Bonus points for being called Stryker, which brings back delightful Airplane flashbacks during the movie. Striker? Striker, Striker, *Strike Her*!

The Bad
The Bad: I don’t even know where to start on this buffet of awfulness. Loren Avedon brings back three Chinese ghosts that are dead ringers for the villains from Superman II (Ursa, General Zod, Non). I mean perfect cos-play copies. Bullets can’t kill the ghosts and they are using the Hadouken from Street Fighter 2. Their goal, unsurprisingly, is to take over metropolis and install General Zod as their leader. This, of course, means that Jalal Merhi (a character who could not convincingly take cover behind a car door in the first film) is Superman. Ugh, Maybe I should have put this under The Ugly.
So Jalal Merhi needs to learn (relearn?) the martial art of Tiger Claw and find a new master so he can fight the Chinese ghosts and avenge Rothrock, who clearly has left the set and is not returning his calls. In walks Carter Wong.

Look, I know Carter Wong is a classic actor who has done like 80 movies, but he is horrible in this. If I didn’t know any better (And I do) I would suspect he had never done a day of martial arts in his life.
So Carter Wong takes Jalal Merhi to his farm in upstate New York to train Rocky IV style. How this training will help him defeat magic ghosts that shoot energy balls is never explained.

The training is lame. Jalal is grabbing sushi on a string. Sticking his fist in a spinning wagon wheel. This would be laughed off The Karate Kid set. Wong doesn’t speak English all that well (The word Stryker is humorously well out of reach). So he has his daughter there to help. Except she doesn’t help with the training outside of a few you must try comments. She doesn’t sleep with our hero. She isn’t even kidnapped as far as I can recall? Why is she there?
And for that matter, where exactly are they supposed to be? Where exactly in upstate New York is there an endless frozen tundra and strip mines?

The Ugly
The Ugly: So Jalal Merhi learns how to catch a chicken and punch southpaw, and he is ready for the final showdown. Which takes place in a stairwell and parking garage of a generic office building. (Bangs head slowly on keyboard.)
The last fight is pretty awful, is the second lamest thing in a movie with a ton of competition (Really your hanging black plastic garbage bags and calling that a wall?).
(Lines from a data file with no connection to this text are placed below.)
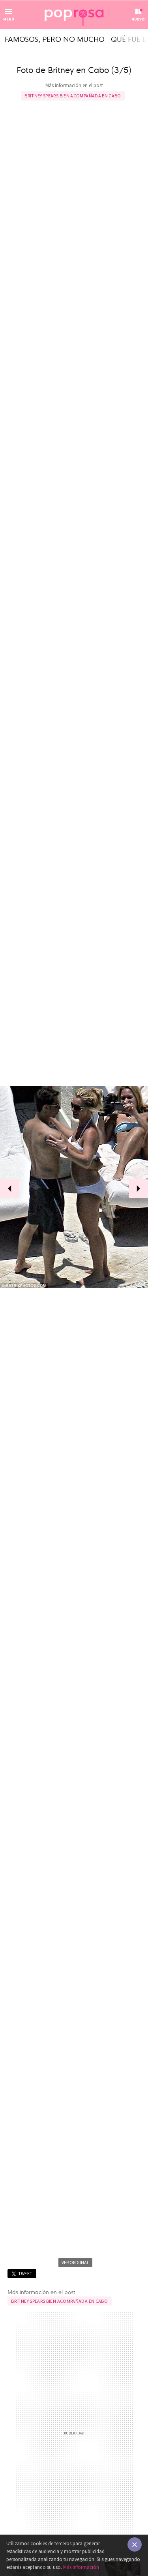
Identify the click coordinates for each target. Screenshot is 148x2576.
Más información (81, 2567)
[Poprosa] (74, 15)
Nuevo (138, 19)
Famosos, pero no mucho (55, 39)
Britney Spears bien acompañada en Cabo (72, 96)
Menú (8, 19)
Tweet (25, 2273)
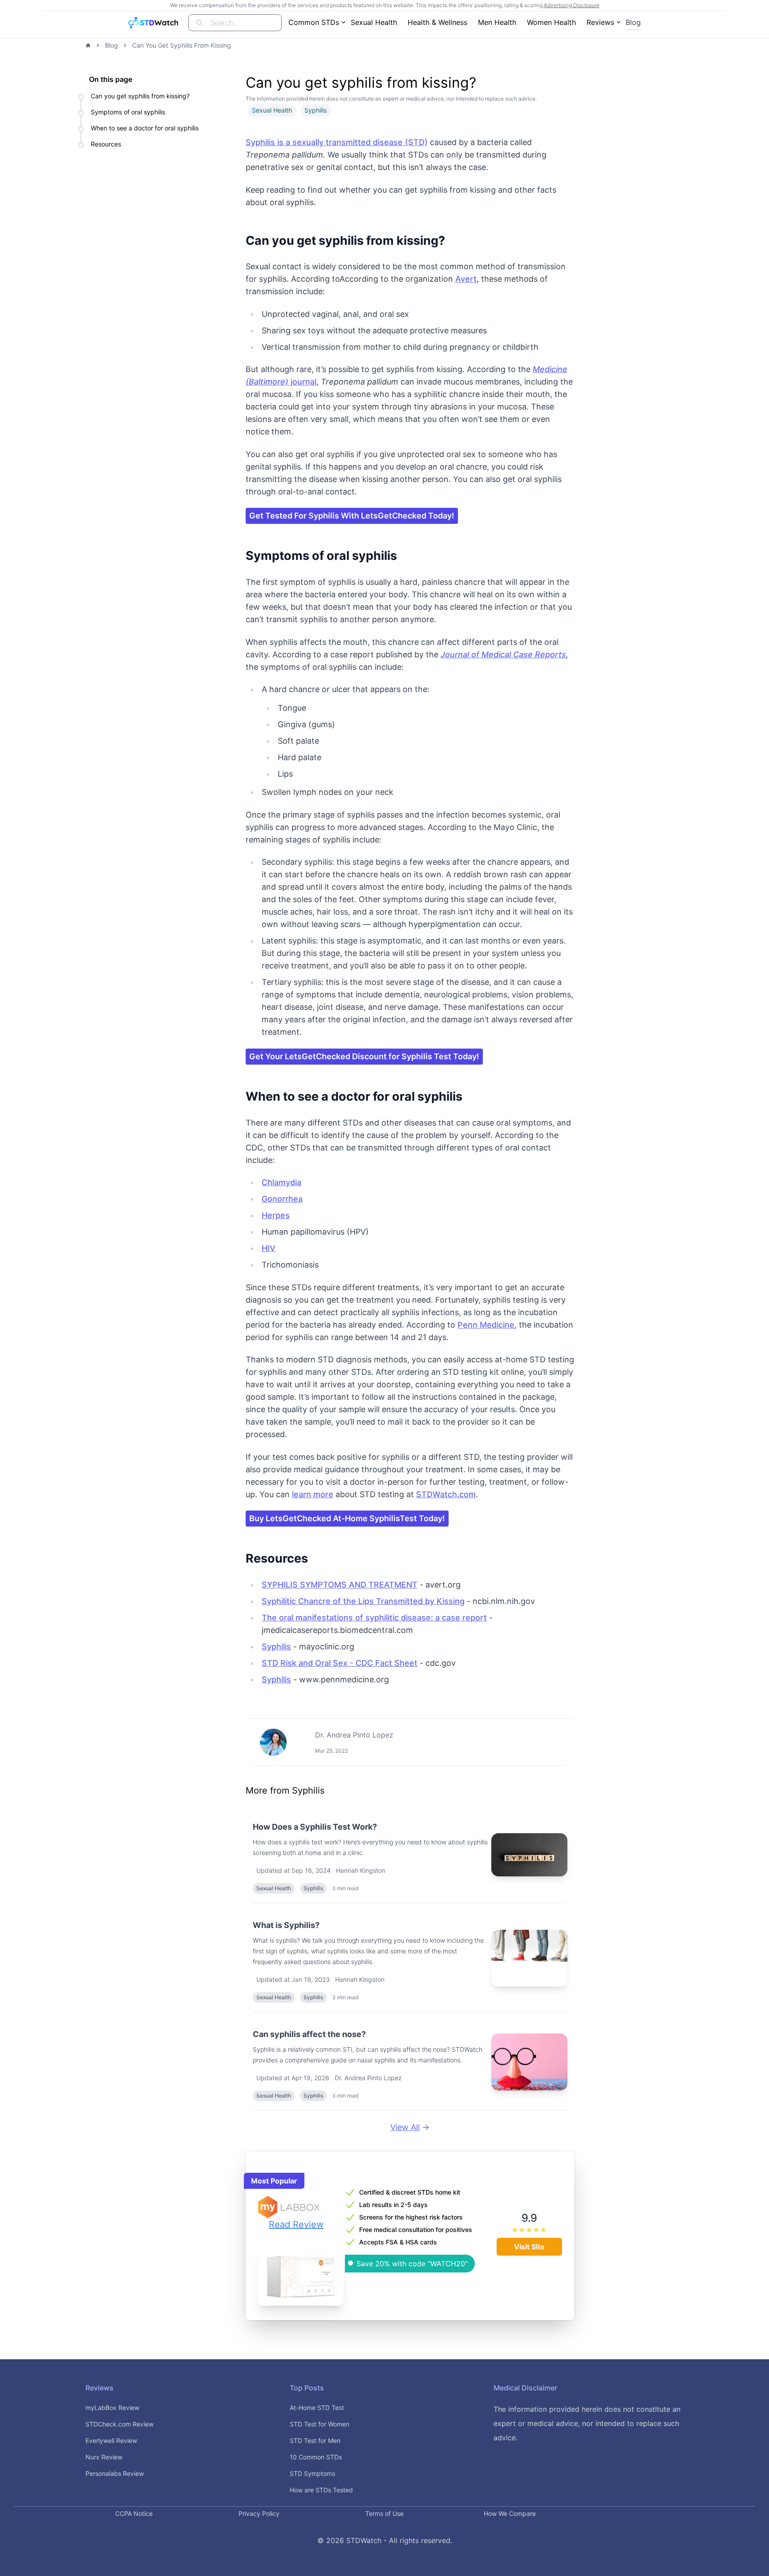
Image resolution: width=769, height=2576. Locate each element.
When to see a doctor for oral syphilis (144, 128)
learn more (312, 1494)
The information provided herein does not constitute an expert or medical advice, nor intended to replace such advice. (587, 2423)
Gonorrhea (282, 1198)
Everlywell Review (111, 2440)
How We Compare (510, 2513)
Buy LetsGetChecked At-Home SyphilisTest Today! (347, 1518)
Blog (633, 22)
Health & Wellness (437, 22)
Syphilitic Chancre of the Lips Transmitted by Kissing (363, 1601)
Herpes (276, 1215)
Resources (106, 144)
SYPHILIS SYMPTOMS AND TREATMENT (339, 1584)
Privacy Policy (259, 2513)
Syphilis (276, 1646)
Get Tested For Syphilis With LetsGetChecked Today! (351, 515)
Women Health (551, 22)
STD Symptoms (312, 2473)
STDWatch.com (446, 1494)
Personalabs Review (114, 2473)
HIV (268, 1248)
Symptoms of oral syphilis (128, 112)
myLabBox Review (112, 2407)
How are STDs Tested (321, 2490)
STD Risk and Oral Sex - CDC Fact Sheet (339, 1663)
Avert (466, 279)
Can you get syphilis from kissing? (140, 96)
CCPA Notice (134, 2513)
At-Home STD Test (317, 2407)
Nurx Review (103, 2457)
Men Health (497, 22)
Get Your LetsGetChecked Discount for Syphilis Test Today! (364, 1056)
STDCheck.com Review (119, 2424)
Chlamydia (281, 1182)
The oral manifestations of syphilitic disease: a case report (374, 1617)
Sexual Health (374, 22)
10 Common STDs (316, 2457)
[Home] (88, 45)
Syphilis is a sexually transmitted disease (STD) (337, 142)
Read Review (296, 2224)
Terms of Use (384, 2513)
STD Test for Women (319, 2424)
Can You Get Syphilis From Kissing (181, 45)
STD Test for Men (315, 2440)
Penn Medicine (485, 1324)
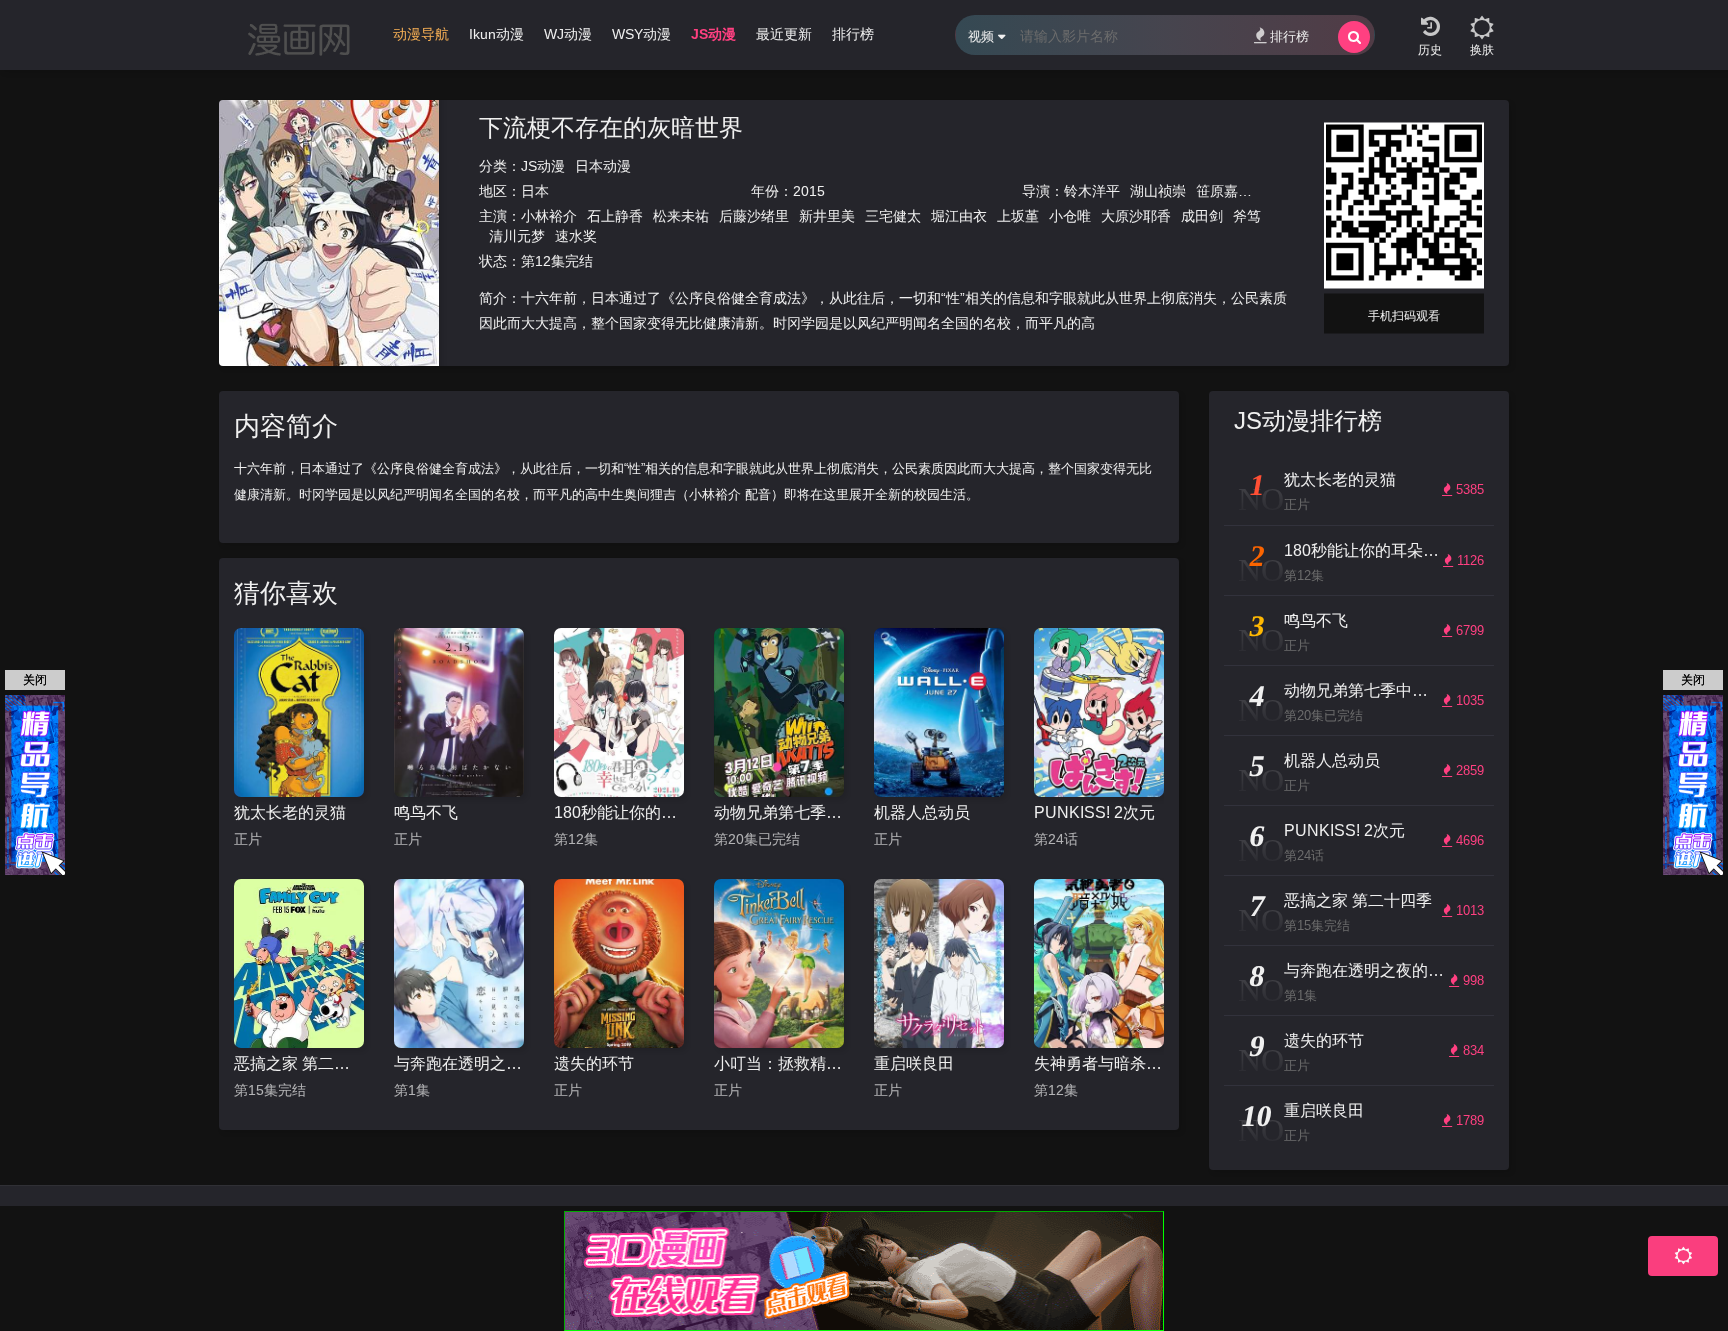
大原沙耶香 (1136, 216)
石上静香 (615, 216)
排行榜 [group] (853, 34)
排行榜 (1289, 36)
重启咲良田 (914, 1063)
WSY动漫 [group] (641, 34)
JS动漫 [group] (713, 34)
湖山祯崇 (1158, 191)
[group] (421, 39)
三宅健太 (893, 216)
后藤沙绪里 (754, 216)
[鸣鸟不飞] (459, 712)
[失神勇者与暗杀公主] (1099, 963)
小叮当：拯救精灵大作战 (779, 1063)
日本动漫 (603, 166)
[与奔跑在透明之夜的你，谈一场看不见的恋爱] (459, 963)
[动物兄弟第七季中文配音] (779, 712)
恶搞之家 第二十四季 (299, 1063)
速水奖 (576, 236)
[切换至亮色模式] (1482, 20)
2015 (809, 191)
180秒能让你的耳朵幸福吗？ (619, 812)
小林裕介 (549, 216)
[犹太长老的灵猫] (299, 712)
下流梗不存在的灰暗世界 (611, 127)
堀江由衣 (959, 216)
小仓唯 (1070, 216)
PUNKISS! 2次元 (1094, 812)
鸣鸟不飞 (426, 812)
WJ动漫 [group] (568, 34)
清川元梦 (517, 236)
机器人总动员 (922, 812)
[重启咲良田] (939, 963)
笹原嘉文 (1224, 191)
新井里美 (827, 216)
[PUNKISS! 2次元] (1099, 712)
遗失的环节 (594, 1063)
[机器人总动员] (939, 712)
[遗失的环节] (619, 963)
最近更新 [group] (784, 34)
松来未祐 (681, 216)
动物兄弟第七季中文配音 (779, 812)
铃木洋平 (1092, 191)
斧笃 (1247, 216)
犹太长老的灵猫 (290, 812)
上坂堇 (1018, 216)
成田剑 (1202, 216)
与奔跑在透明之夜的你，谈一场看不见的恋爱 (459, 1063)
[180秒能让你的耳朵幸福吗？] (619, 712)
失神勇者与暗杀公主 (1099, 1063)
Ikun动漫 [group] (496, 34)
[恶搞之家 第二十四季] (299, 963)
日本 (535, 191)
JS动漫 (543, 166)
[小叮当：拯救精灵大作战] (779, 963)
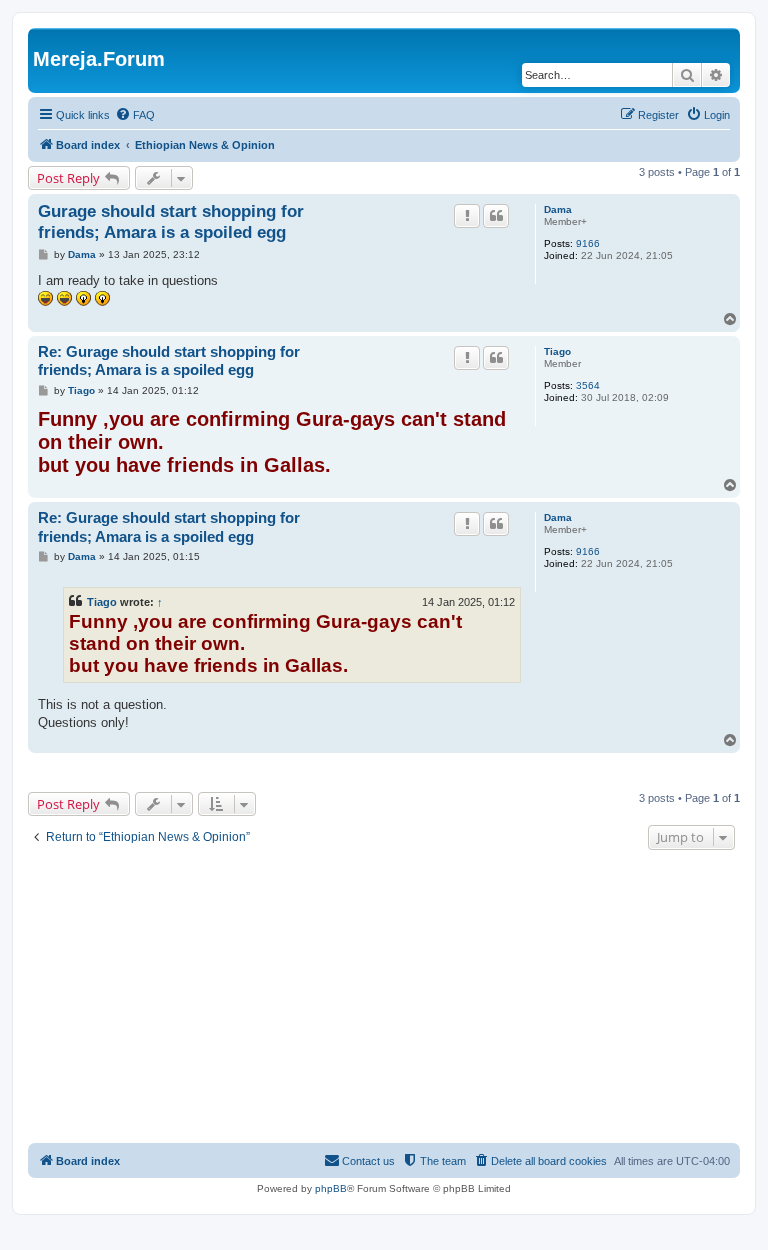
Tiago (557, 351)
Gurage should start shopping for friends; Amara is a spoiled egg (171, 222)
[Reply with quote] (496, 216)
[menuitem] (135, 115)
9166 (588, 243)
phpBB (331, 1188)
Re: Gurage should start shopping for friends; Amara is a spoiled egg (169, 361)
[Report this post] (467, 216)
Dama (558, 209)
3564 (588, 385)
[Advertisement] (384, 999)
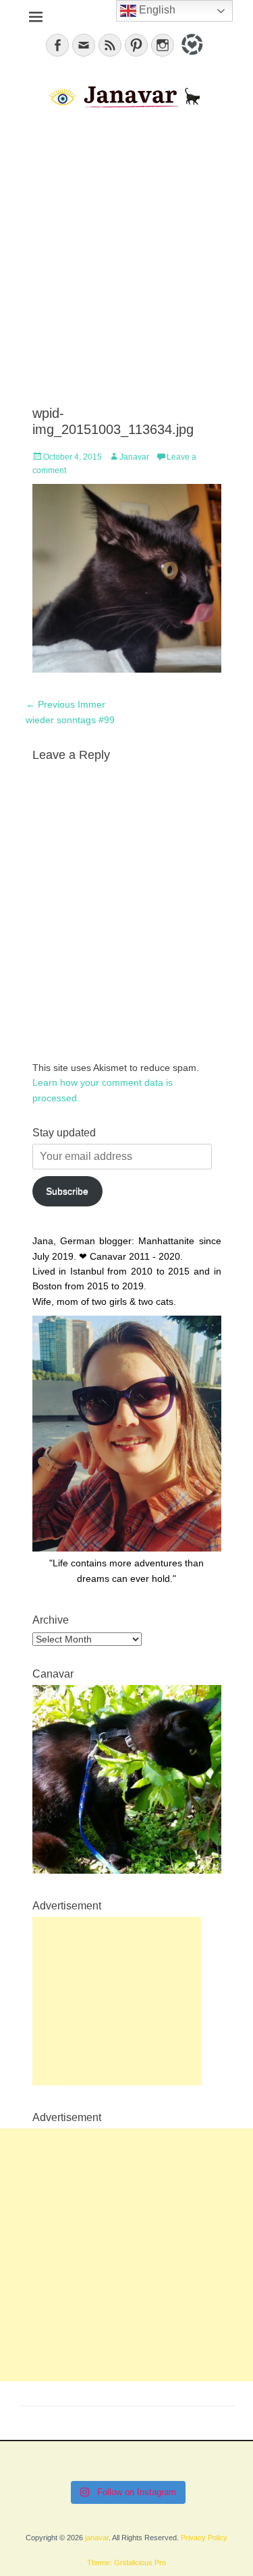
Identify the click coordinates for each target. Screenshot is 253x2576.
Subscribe (67, 1191)
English (155, 10)
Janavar (134, 457)
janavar (97, 2538)
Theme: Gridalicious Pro (126, 2562)
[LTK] (190, 57)
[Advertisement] (126, 258)
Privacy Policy (204, 2538)
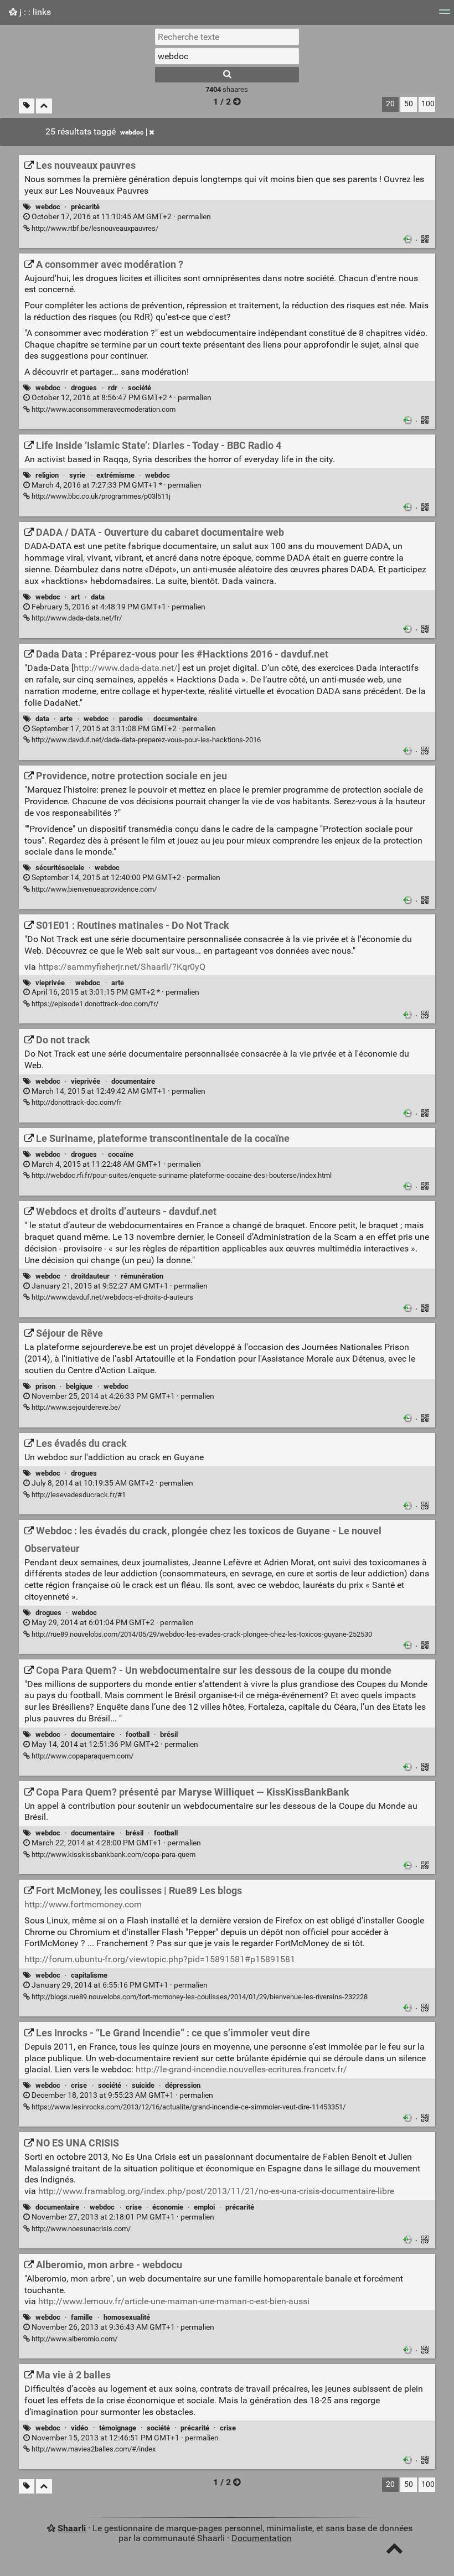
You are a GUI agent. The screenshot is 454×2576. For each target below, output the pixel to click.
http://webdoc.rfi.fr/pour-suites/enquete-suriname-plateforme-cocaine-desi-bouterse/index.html (181, 1175)
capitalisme (89, 1975)
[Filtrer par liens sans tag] (26, 106)
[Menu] (444, 15)
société (139, 388)
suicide (143, 2085)
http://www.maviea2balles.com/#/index (93, 2449)
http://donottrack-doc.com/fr (75, 1102)
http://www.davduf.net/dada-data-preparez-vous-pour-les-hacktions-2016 (145, 740)
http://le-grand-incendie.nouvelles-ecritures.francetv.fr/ (241, 2069)
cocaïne (120, 1154)
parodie (131, 719)
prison (45, 1386)
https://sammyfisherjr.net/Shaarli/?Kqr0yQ (121, 966)
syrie (77, 475)
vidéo (79, 2428)
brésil (169, 1734)
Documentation (261, 2538)
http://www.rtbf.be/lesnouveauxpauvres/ (94, 228)
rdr (112, 388)
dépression (182, 2085)
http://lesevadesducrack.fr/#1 (78, 1495)
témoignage (117, 2428)
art (75, 597)
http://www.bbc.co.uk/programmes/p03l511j (100, 496)
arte (66, 719)
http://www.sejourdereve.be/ (75, 1407)
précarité (85, 207)
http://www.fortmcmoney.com (83, 1904)
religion (47, 475)
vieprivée (50, 983)
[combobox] (227, 56)
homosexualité (127, 2317)
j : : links (34, 12)
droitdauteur (90, 1276)
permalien (120, 216)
The location does the film no favors and the invulnerable ghosts suddenly getting beaten up by a flailing Jalal Merhi is headshaking.

If you are thinking, what a way to end a movie… oh don’t worry, Tiger Claws III has one more ace up its sleeve. You see, once Jalal Merhi defeats the ghost, there is a time warp and everything goes back to the beginning. Everyone is still alive and Cynthia Rothrock is smiling and trying to remember to get an unlisted number. I rarely curse in my reviews which I keep family friendly. But Fuck You Tiger Claws III. Seriously, it was all a dream? Fuck You.

In Conclusion
In conclusion: I am not saying there is a Tiger Claws curse, but neither Carter Wong nor Bolo Yeung worked after their Tiger Claws outings. They are some of the biggest names in martial arts theater. Loren Avedon was rarely seen after this film, and even Cynthia Rothrock only made six films in the following twelve years.
Jalal Merhi, on the other hand, went right into his “The Circuit” trilogy. Though in Merhi’s defense, he gave the leading roles to someone else this time. Mehri always seemed a little Tommy Wiseau in this series. Tiger Claws movies are not nearly as bad The Room, of course alas also not nearly as entertaining. I am surprised the boys at RiffTrax have not taken up the challenge of this trilogy. (There is plenty for them to work with in all three movies).

The Tiger Claw movies are a bit hard to find. I caught all three on Amazon Prime a few months ago, but when it was time to do some capture work, they were gone. Like a Chinese ghost from the Phantom Zone.